Hi, everybody. I am losing weight from a weight of 116 kg, and today is the 36th day of my weight loss. I analyzed my previous weight loss techniques and decided to change something.
I believe that movement is necessary for everyone, for people with a lot of weight, it is also necessary, that movement is the basis of health. In addition, the movement helps to burn calories, and therefore serves as an aid in weight loss. As well as the movement making the body more fit and creates a beautiful shape.
If you have read my channel before, you may remember how I made a training plan and a list of exercises for training.
I also showed you how I work out at home, what exercises I do:
But now, after a month, I realized that I had chosen the wrong tactics. My training plan had failed miserably, and my list of exercises was useless.
Why? Very simple reason: at my place there is no habit, no need to move. I have been sitting still for many years,and now it is very difficult for me to get my body to regularly do serious exercises. Both the body and the mind are resisting with all their might. Each time for the lesson I need to make a considerable effort of will. Sometimes I can force myself, but more often I can't. I immediately I set the bar too high for myself and couldn't take it. That was my mistake. And knute's method didn't work.
Now I'm changing tack. I will not force myself to do complex exercises that require a lot of effort. I will do what you want me to do. it is relatively easy for me to do what I like, I.e. I will rise above my previous state by one step, even half a step. And I will be very happy with it.
In practice, it looks like this. I don't tell myself anymore: "Now I will get up as soon as I do an exercise for the press 30 times!" I tell myself: "Now I just I'll get up and move as much and in as many ways as I want." I can do simple exercises quite a bit, but I can get into the excitement and work out for a longer and more thorough time. The main thing is that I do it without compulsion, for fun. A little compulsion is simply to get up and start study.
I use more the movements that I like. For example, I like to walk, and I walk around my apartment for an hour every day. I like to organize mini competitions with children to perform some exercises. And we sometimes compete to see who does the most dumbbell presses or the longest it will stay in the plank. Such mini-competitions are more fun and add interest to "these meaningless body movements." And most importantly, my mini classes have finally become regular.
As I moved a little bit each day, I began to notice that I was already feeling better there is a desire to move. And I began to add a little more activity. But again, there is no violence against them. I expect that over time the desire to move will become greater, because the muscles will strengthen a little, and the weight will decrease, which means that it will be easier and more pleasant to move. And my workout plan and list of exercises I still need they'll come in handy later.
In food, I have a similar tactic. I don't limit myself too much. I try to cut down on foods that are harmful to my figure a little. But I don't have any restrictions. Therefore, there is no agony, discomfort and barely restrained desire to eat. My only strict restriction is the meal time from 9 to 17 hours.
I believe that if a person who is used to eating sweets and loves them is abruptly deprived of these sweets, then he will be stressed, and for a long time his endurance will not be enough. If a person is used to eating with basins, and then abruptly begins to eat like a bird, then only iron willpower can save him from a breakdown. And not everyone can use it boast. That is why many hundreds of times try to lose weight, but then give up, not coping.

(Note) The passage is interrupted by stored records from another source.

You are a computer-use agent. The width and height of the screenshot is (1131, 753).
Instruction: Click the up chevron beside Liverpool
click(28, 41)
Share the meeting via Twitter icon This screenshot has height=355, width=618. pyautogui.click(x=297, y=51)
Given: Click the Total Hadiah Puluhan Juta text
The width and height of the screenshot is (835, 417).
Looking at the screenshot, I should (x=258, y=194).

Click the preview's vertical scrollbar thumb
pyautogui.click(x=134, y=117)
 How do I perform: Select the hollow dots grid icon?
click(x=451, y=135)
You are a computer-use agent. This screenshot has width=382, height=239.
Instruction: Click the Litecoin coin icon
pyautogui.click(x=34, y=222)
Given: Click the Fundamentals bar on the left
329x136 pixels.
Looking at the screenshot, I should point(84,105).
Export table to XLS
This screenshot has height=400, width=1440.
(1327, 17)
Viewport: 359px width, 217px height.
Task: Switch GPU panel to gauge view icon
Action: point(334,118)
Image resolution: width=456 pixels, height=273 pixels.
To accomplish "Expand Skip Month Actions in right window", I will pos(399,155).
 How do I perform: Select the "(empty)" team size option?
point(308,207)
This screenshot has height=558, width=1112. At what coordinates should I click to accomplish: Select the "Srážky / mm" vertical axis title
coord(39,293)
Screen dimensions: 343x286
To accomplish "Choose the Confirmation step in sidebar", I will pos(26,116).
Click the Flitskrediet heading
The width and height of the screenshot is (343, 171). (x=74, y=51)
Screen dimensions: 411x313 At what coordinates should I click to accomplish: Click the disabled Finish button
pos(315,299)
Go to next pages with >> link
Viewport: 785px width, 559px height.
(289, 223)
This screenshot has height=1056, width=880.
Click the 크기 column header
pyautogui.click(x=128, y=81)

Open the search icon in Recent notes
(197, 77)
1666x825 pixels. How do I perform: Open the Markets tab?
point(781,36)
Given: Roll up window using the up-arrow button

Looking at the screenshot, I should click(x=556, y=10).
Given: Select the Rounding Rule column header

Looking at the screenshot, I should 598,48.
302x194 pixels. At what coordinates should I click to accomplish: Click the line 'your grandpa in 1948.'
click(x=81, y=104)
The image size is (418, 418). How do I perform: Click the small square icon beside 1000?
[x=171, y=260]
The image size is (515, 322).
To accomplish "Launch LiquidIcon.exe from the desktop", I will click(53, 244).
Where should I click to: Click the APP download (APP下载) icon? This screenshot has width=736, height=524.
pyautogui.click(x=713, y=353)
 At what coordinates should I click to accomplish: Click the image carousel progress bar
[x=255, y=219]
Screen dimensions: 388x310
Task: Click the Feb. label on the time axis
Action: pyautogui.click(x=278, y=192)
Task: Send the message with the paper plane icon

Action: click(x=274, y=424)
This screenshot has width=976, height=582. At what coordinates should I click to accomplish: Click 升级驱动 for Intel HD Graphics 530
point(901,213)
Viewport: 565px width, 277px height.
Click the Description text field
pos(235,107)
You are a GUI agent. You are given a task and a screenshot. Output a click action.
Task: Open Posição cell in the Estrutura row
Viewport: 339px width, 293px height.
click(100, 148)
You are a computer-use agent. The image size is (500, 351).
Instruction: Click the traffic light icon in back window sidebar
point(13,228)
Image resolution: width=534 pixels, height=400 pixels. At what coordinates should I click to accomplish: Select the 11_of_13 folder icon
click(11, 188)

Therefore, here, too, it is better to apply the tactic of gradual change. Yes, it will take longer, and you will need to wait longer for the results. But tell yourself, how long have You been trying and giving up? Gradually you would have made significant progress in all that time by now.
By the way, the weight after standing still for several days began to move slightly downward. So I hope that in a week there will be a result that will suit me. And I, as I already wrote earlier, I'm in no hurry. I am losing weight for my health and consider rapid weight loss more harmful than useful.
Perhaps this tactic of nonviolence is not suitable for everyone. Perhaps someone acts better in harsh conditions. But if someone didn't get it hard, try it differently, maybe you will like it, and the case will move on from the dead points.
Go on foot, organize competitions with children, play ball, dance, let the movement bring you joy!